The ship crashed back into the water and settled. We were sprawled like ninepins all over the deck - Wardens, crew, staff, hapless passengers. The screaming sounded thin and lost.
"We're loose!" one of the Wardens shouted. "Get everybody on the lifeboats!"
"No!" Cho snapped. "We're getting control! We'll stand no chance at all in the smaller boats!"
"Are you?" I asked. "Getting control? I don't think so!" It felt like the kind of adrenaline rush you get from hurtling down a mountain on skis, straight for a killing drop, knowing it may destroy you but there's nothing so beautiful as that moment when death means nothing, nothing at all...
The Warden holding me down - I realized it was Kevin, as I focused on his face - gave me a solid right cross, trying to put me out."You'll have to beat me harder than that," I told him, very seriously. "Come on, Kevin, dig deep. Hurt me like your stepmother taught you." He went pale, and I felt his grip on me loosen. Too easy. I threw him off, not particularly caring where he landed, and stalked to Cho.
Before I reached her, we all staggered as a massive subsonic boom rocked the decking.

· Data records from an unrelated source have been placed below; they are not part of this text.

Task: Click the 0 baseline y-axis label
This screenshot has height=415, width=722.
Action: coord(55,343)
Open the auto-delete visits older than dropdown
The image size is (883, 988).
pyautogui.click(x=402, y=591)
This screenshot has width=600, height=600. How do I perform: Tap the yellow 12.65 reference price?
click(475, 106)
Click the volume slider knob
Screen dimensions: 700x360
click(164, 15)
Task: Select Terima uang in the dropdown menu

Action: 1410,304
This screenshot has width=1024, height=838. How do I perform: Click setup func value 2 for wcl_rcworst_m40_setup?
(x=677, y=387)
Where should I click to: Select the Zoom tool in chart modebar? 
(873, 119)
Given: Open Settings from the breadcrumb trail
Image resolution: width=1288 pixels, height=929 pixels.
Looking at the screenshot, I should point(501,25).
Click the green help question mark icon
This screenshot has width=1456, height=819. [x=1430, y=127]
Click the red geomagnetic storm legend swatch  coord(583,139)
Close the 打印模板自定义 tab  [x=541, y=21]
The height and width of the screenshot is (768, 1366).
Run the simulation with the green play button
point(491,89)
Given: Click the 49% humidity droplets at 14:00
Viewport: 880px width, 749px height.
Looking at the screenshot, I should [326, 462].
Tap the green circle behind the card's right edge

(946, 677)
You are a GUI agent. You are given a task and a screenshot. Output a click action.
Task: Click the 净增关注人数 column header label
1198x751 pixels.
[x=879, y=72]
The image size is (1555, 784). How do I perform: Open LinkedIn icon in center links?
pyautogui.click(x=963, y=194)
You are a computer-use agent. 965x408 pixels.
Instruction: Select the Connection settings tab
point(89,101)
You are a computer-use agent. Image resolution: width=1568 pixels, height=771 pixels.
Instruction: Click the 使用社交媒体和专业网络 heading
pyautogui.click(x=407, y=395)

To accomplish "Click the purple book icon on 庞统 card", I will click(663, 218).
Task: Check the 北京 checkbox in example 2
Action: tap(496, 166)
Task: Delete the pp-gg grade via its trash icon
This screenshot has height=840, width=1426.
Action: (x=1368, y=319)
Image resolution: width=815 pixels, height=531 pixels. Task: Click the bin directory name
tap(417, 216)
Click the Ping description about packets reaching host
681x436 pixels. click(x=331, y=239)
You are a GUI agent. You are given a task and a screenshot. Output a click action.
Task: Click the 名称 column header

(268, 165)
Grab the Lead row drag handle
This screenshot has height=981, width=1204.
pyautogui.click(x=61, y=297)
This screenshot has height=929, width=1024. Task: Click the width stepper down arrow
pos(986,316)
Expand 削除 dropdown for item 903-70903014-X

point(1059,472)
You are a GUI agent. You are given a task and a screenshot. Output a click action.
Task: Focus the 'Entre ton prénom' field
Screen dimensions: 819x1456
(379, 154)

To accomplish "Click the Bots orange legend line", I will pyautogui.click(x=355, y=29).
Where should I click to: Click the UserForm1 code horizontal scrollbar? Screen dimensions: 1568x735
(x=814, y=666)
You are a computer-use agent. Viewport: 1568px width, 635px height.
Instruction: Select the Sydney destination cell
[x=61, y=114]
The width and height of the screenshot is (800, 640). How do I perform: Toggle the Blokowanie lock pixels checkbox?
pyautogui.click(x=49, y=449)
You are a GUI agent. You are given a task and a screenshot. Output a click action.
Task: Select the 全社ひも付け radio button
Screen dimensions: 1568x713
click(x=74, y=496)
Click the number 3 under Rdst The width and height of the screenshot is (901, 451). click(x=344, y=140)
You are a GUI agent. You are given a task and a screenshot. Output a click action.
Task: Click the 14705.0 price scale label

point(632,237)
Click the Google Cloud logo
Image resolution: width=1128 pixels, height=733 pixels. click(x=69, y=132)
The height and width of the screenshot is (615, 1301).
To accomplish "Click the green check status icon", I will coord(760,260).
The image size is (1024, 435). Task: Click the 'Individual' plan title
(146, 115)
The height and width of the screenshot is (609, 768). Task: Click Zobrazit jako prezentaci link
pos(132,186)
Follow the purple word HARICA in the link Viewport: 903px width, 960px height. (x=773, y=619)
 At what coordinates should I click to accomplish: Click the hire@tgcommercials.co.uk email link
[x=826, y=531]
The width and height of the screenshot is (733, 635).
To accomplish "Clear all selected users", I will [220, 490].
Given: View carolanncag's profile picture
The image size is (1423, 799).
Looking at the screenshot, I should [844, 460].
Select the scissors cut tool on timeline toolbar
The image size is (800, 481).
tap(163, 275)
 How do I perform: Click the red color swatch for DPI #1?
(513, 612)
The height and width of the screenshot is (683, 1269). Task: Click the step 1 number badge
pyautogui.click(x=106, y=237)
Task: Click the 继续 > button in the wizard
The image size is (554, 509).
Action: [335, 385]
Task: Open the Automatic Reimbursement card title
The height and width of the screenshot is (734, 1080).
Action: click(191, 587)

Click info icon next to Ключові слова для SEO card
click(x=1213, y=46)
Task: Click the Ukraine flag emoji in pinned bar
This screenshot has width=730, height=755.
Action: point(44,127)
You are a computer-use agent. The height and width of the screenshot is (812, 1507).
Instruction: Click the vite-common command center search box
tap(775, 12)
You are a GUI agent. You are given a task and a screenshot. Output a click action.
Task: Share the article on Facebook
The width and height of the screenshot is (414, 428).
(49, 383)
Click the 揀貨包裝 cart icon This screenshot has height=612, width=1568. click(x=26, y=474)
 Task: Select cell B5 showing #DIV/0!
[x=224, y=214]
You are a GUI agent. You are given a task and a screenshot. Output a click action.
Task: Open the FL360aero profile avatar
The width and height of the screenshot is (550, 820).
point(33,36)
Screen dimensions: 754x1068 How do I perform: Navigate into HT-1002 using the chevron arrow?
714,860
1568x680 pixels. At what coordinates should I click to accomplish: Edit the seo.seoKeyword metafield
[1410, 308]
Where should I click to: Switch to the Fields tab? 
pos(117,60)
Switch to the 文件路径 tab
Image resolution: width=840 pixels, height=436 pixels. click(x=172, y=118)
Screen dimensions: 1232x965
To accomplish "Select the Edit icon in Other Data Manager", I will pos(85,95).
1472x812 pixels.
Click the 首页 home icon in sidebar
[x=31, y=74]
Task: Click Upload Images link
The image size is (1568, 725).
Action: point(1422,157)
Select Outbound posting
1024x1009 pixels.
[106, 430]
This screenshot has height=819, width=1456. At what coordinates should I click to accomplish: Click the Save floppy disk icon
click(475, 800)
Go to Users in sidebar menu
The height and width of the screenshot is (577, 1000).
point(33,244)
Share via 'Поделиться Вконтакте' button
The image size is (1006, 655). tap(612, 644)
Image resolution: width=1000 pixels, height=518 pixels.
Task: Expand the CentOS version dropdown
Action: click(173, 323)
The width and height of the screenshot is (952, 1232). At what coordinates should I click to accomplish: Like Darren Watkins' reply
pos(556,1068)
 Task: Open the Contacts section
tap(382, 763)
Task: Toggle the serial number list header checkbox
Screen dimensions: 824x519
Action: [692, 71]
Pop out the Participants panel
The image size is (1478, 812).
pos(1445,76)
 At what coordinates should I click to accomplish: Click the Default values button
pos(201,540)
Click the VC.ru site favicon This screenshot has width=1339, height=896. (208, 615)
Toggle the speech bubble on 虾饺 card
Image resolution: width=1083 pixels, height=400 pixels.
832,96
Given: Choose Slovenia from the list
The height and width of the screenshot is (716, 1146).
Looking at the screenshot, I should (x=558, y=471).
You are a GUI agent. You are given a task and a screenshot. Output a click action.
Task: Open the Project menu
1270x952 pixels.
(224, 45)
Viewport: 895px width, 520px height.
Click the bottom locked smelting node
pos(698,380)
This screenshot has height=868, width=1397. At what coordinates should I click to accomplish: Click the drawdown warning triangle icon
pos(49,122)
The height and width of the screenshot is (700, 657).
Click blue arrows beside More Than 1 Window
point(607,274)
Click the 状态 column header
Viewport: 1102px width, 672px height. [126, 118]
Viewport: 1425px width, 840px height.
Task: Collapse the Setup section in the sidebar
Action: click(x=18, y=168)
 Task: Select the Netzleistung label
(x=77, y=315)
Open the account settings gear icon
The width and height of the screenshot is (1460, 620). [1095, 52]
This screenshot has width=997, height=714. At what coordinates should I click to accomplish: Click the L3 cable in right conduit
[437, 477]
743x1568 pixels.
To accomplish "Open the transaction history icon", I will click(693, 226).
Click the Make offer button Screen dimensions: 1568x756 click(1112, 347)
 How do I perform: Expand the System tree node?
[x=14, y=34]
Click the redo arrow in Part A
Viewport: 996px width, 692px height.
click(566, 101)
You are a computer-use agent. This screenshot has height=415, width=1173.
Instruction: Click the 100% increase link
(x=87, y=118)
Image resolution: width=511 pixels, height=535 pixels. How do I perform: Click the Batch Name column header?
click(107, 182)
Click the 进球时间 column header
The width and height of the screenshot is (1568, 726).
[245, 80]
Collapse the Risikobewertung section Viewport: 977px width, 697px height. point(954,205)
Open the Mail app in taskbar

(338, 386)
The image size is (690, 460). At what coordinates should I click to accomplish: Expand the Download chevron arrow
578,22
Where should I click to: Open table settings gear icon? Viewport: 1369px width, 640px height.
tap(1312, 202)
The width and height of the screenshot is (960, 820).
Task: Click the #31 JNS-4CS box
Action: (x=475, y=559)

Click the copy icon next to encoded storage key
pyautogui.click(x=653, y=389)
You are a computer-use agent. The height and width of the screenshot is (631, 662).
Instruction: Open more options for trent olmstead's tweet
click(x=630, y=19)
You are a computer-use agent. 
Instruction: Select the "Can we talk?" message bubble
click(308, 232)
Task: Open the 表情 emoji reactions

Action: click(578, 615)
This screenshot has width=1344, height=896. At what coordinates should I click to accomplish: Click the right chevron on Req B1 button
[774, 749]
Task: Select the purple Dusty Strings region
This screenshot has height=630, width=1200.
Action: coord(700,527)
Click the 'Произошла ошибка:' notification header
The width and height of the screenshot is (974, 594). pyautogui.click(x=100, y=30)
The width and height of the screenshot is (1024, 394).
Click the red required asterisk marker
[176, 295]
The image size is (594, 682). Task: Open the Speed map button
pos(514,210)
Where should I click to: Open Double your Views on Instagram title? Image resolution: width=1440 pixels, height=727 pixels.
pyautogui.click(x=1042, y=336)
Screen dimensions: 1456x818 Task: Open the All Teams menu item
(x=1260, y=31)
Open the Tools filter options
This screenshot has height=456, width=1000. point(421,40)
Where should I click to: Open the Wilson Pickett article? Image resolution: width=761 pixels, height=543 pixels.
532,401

Far beneath the Grand Paradise, the seafloor collapsed into a massive trench, sending a crush of seawater flooding downward to fill the sudden mile-deep gap. For a moment, a significant section of the sea dipped into a concave bowl - not by much, distributed over such a huge and adaptable area, but enough.
And a wave formed, rushing over the depression, gathering strength and speed and energy.
Rushing straight at our port side. It would take a minute to get to us, maybe more - not much more, though. We were in deep water, not shallows; that was the only thing that might save us. To survive, the ship had to turn into the wave.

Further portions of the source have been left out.